Provided text:
*** Block opens ***
The earliest public baths in the city, the Bath Lane Baths, designed by William Craneson and since demolished, were completed in 1781. The Northumberland Baths on Northumberland Road, designed by John Dobson and also since demolished, opened in 1838, and the Gallowgate Baths, designed by Gibson Kyle and also since demolished, were completed in 1896.

Following significant population growth in the east end of the city, largely associated with the shipbuilding and armaments industry, there was demand for public baths to be erected in that area. The Gibson Street Baths and the Shipley Street Baths were both commissioned in the early 20th century, erected around the same time, and remain the oldest surviving examples of public baths in the city. While the Gibson Street Baths survive intact, the Shipley Street Baths have since been integrated into the perimeter block of the Byker Wall.

The site selected for the Gibson Street Baths was on the corner of New Bridge Street and Gibson Street on the opposite side of the road to the East Coast Main Line. The building was designed by the city surveyor, Frederick H. Holford, in the neoclassical style, built ashlar stone and was officially opened in the presence of the Olympic swimmer, John Arthur Jarvis, in 1907.

The design involved a symmetrical main frontage of nine bays facing onto New Bridge Street. The central bay featured a four-part window on the ground floor, and shallow-curved oriel windows on the first and second floors. The adjacent bays incorporated doorways (men on the left, women on the right) with mounded surrounds, keystones and triangular pediments on the ground floor, and single sash windows on the first and second floors. The outer bays were fenestrated by cross-windows on the ground floor, rows of eight windows on the first floor and cross-windows on the second floor. At roof level, there was a modillioned cornice and a central pediment with the city coat of arms in the tympanum. Internally, the main rooms were the main swimming bath and the changing rooms which incorporated murals created using finely decorated titles made by Carter & Co. depicting mermaids in the female changing area and men in swimming costumes in the male changing area. The decoration has been described by the historian, Lynn Pearson, as "without parallel".

During the Second World War, the baths were used by the fire service to provide water to extinguish fires caused by German bombing. After the war, in the context of declining use of the baths, the building was used as a badminton court.

In May 2025, the Victorian Society included the building in its list of the 10 most endangered buildings in the country.
*** Block closes ***
[Records from a collection]
*** Block opens ***
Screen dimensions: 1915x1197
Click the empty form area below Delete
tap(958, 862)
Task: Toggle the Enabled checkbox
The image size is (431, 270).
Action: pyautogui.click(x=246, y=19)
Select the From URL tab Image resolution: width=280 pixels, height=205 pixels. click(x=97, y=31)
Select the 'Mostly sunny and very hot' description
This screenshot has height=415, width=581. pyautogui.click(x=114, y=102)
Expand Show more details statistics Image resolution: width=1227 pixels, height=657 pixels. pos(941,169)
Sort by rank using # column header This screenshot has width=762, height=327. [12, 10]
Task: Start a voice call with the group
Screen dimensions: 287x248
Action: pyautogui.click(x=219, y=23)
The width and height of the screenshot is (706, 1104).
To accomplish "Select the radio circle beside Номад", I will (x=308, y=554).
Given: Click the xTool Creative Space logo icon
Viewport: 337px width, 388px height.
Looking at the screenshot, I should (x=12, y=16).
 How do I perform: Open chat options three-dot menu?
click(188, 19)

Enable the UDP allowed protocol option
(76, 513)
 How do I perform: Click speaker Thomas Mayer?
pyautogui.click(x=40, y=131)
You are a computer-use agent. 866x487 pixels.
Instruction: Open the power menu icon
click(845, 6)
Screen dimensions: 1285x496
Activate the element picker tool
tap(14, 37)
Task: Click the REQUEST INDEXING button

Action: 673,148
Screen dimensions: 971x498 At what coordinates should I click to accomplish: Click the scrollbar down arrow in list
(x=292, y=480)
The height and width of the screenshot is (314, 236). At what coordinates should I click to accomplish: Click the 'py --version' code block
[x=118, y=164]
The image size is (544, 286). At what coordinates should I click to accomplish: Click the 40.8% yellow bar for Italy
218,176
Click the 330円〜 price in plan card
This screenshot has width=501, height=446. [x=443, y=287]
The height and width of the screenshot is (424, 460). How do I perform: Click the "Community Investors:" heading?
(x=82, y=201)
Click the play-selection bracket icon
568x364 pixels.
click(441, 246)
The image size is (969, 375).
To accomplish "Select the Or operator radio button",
*** Block closes ***
Required tasks:
#1 Name every public baths building mentioned in the text on the city's public baths.
#2 According to the text on the city's public baths, what was the Gibson Street Baths building used as after the Second World War?

Written responses:
#1 Bath Lane Baths, Northumberland Baths, Gallowgate Baths, Gibson Street Baths, Shipley Street Baths

#2 A badminton court.